The purpose of investment is to provide capital to make future progress financially and professionally. In layman’s terms, investment is allocating of resources in order to achieve future goals. Therefore, investment can be described as a process by which current assets are developed to serve future needs, such as investment in raw materials, new technologies, business enterprise, etc. It is also possible to call it an investment program.

To invest is a term used that refers to the action of reserving money for some future use with the intention of obtaining a certain return/value in future. Simply put, to invest implies having an asset or some thing with the intention of generating a definite income or return from the investment, which is basically an appreciation in the worth of the asset over some period of time. This return may come in form of cash, dividends, interest, rents, capital gains/profit, and so on. There are different types of investments available in today’s market such as stocks, bonds, mutual funds, real estate property, commodities, and so on. The stock market, for example, is the most popular arena in which investors make money by trading shares and options with one another.

In relation to other types of investments, there are certain restrictions on what a person can buy and sell as well as on the manner of allocation of capital within the organization. For example, bonds can be traded only within specific institutions like banks and other financial institutions; stock options can be exercised only within a specified time frame; commodities can be traded only within specific commodity exchanges; and corporate securities cannot be traded publicly. However, different asset allocation schemes can be adopted for each individual to suit his/her individual circumstances. For instance, mutual funds are generally open ended and allow investors to create a portfolio of investments that span multiple sectors or industries. As mutual funds are usually managed by professional investment managers, these schemes are considered ideal for long term investments.
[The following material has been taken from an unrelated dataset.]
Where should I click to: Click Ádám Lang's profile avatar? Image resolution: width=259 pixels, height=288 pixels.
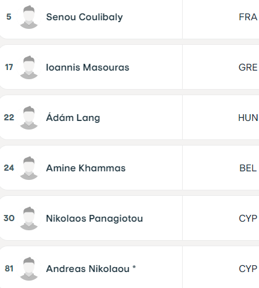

In relation to stocks and bonds, both have somewhat different ways of earning returns. While stocks earn their income from dividends, interest payments, and capital gains/profit, bonds earn their income primarily from interest rates and fixed deposits. When we talk about fixed deposits, this refers to the savings account used in the banking industry for deposit purposes. The deposit account itself earns interest from its balance.

When it comes to real estate investing, the property itself is the collateral for such investments. However, like stocks, real estate properties are subject to risks and capital gains/profit. When it comes to purchasing residential and commercial real estate assets, one has to be very careful in making the right investment choice. If you are planning to invest on residential real estate properties, you should look out for either distressed or vacant properties, and then take advantage of them at lower prices.
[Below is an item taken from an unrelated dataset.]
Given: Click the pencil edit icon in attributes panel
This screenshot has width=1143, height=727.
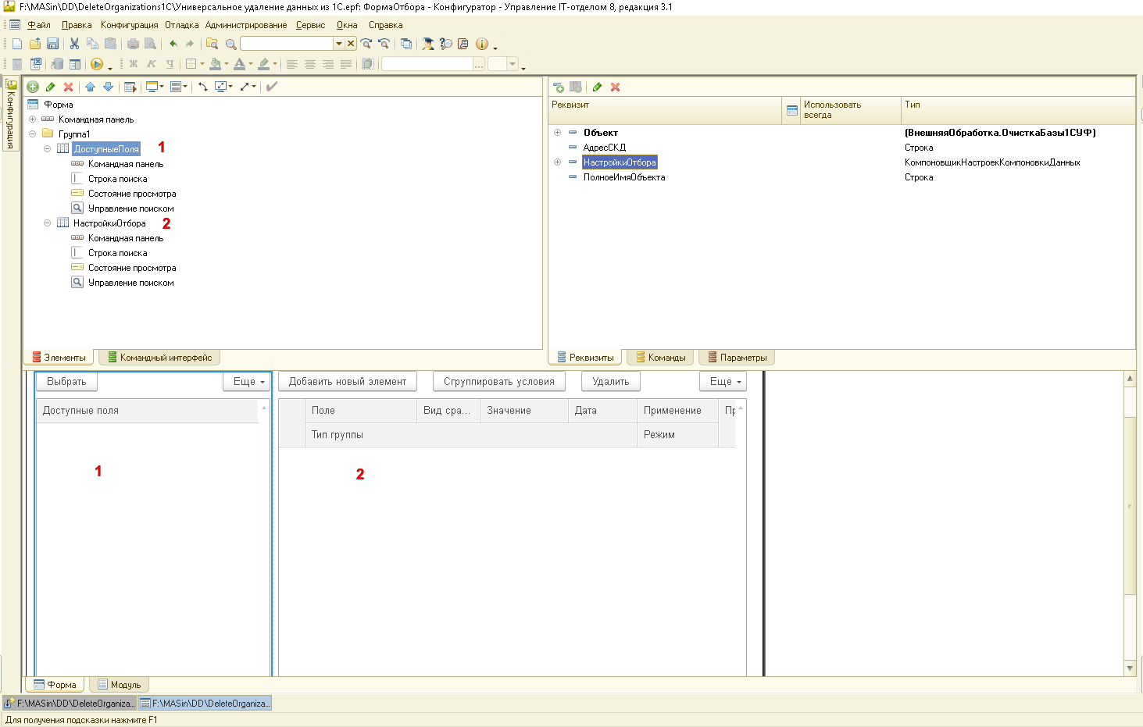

There are two main types of residential real estate investments; namely, leasehold investment and rent-to-own investments. Leasehold investment refers to the buying and selling of a part of a building, which you occupy by signing a lease agreement with the owner. Normally, such investments earn higher profits than the ones that involve the rent-to-own models. However, these investments require more long-term planning and monitoring since they tend to make larger profits as the period for earning growth goes on.